Poster: Large Insert Libraries, Gene Isolation, Etc.
P02_19.html
We have developed a genome-wide physical map of Arabidopsis thaliana Ecotype Columbia from 9,389(8.0 x) BACs and BIBACs using the DNA sequence electrophoresis-based restriction fingerprinting method. Of these clones, 43% are the TAMU and IGF BACs that are used in the international Arabidopsis genome sequencing, and 57% are BIBACs that are plant transformation-competent. Therefore, the map is integrated with the Arabidopsis genome sequence, and has provided a platform for large-scale functional analysis of the genome sequence by genetic transformation and tools to fill in the existing gaps of the Arabidopsis genome sequence. The map consists of 194 BAC/BIBAC contigs and spans 126 Mb in length, estimated to be about 97% of the Arabidopsis genome (130 Mb).

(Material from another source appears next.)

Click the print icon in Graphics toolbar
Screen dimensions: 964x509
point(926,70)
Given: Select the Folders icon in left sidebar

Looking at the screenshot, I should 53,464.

Studies indicated that the contigs of the map are almost completely consistent with those that are sequenced by the international Arabidospsis genome sequencing consortium and the Arabidopsis IGF map in terms of the content and order of clones in the contigs. We also mapped 77 DNA markers and 9 genes that were previously located to the genetic map. All positive clones of each marker or gene were found to be members of a single contig. These results have further demonstrated the BAC/BIBAC-based physical map developed by this method is accurate and reliable. Furthermore, we have located 120 of the 194 contigs on the five chromosomes of Arabidopsis. Additionally, preliminary studies showed that about 2/3 of the existing gaps of the Arabidopsis genome sequence could be filled with the BAC/BIBAC contigs of the map.